さらに、M期後期においては、Kid発現抑制細胞では、染色体が分配されるもののうまくまとまらず、最終的にいびつな形の核や微小核が形成された(図4B)。この結果、および、KidがM期後期に染色体の間に筋上に局在すること(図4A)から、KidがM期後期には染色体の間をつなぎ1つにまとめることで、二つの娘細胞への正確な染色体分配に寄与していることが強く示唆された。

本研究において、新規のキネシン様蛋白質Kidを同定し、この蛋白質がDNAに結合するキネシン様モーター蛋白質である事を見いだした。体細胞分裂M期前期から中期にかけて、Kidは染色体腕を紡錘体微小管に沿って運ぶことで赤道面に整列させ、紡錘体微小管束を安定化させる事で紡錘体サイズの維持する働きをしていることが分かった。また、M期後期には、Kidは染色体をまとめることで正確な染色体分配を実現している事を明らかにした。このように体細胞分裂の染色体動態や、紡錘体形成過程において重要な機能を持つキネシン様蛋白質Kidを同定したことは、細胞分裂の分子機構の解明に大きく貢献する重要な発見であると考えている。

図1Kidの構造、および、細胞内局在

A.Kidの構造の模式図。

A.照dのM期での局在を示す。U20S細胞を固定し、抗Kid抗体(merge緑)、抗α-tubulin抗体(merge赤)、またDNA染色にはHechist33342(merge青)を用いて蛍光免疫染色した。

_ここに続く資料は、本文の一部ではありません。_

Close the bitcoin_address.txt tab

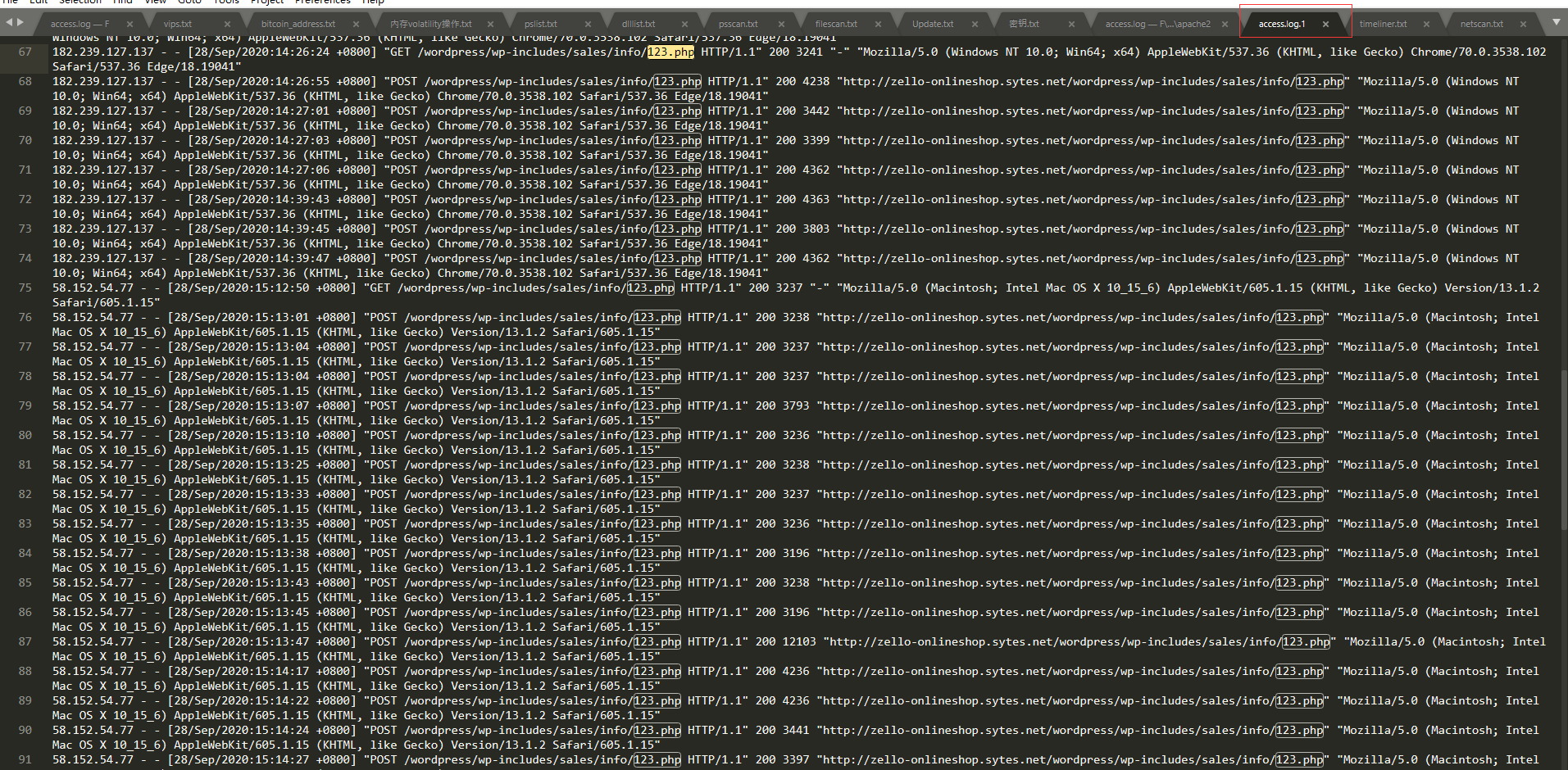pyautogui.click(x=356, y=24)
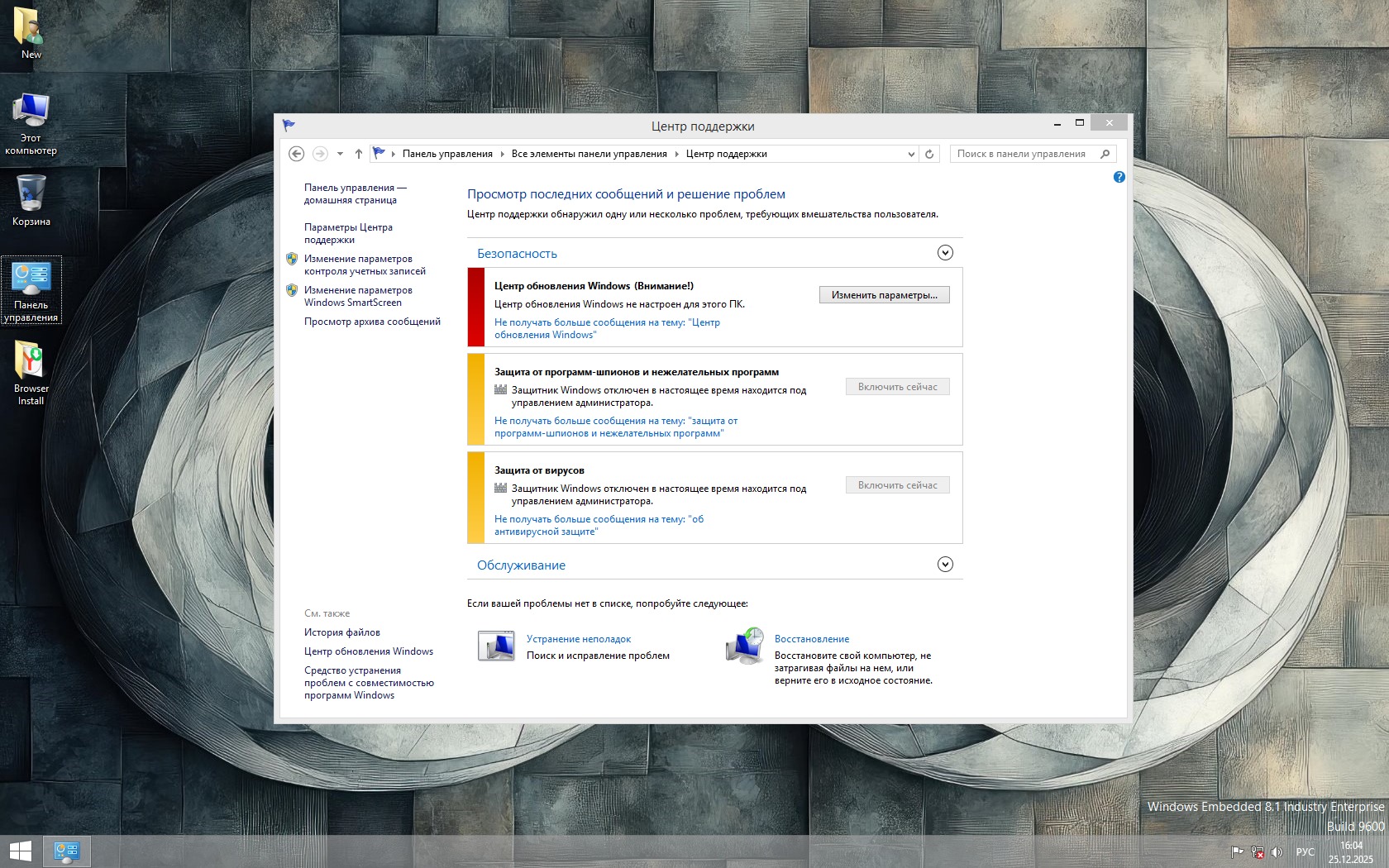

図2Kid発現抑制細胞はM期中期で、染色体腕が広がり、紡錘体が小さくなる

A.Kid-RNAiHeLa細胞、および、contro1-RNAiHeLa細胞の紡錘体及びDNAの様子。

A.Kid-RNAi細胞、control-RNAi細胞、及び、Kid-RNAi細胞にKidの発現を戻した時の、極間距離をそれぞれ30個の細胞で測定し、平均値をグラフ化した。エラーバーは標準偏差を示す。

図3KidのM期前中期中期に於ける機能のモデル図

図4Kid発現抑制細胞のM期後期では、染色体のまとまりが悪い

A.contro1-RNAi細胞のKidの局在及び染色体の様子

B.Kid-RNAiHeLa細胞の染色体の様子。後期では染色体のまとまりが悪く、終期には核の形がいびつになり微小核が観察される。スケールバー5μm

審査要旨 要旨を表示する

遺伝情報の自己複製と細胞の分裂とは、生命の営みの最も基本的な過程である。この細胞分裂過程において、複製された染色体を2つの娘細胞に正確に分配するため、分裂装置である紡錘体が、重要な役割を担っている。紡錘体は、微小管に沿って動くモーター蛋白質であるキネシン様蛋白質ファミリー分子や細胞質ダイニンの協調的な働きにより、細胞分裂の進行に伴い非常にダイナミックに構造を変化させる。しかし、この紡錘体微小管や染色体などの一連の動きの分子機構については一部しか解明されておらず、新しいキネシン様蛋白質の同定や、機能の解析が必須である。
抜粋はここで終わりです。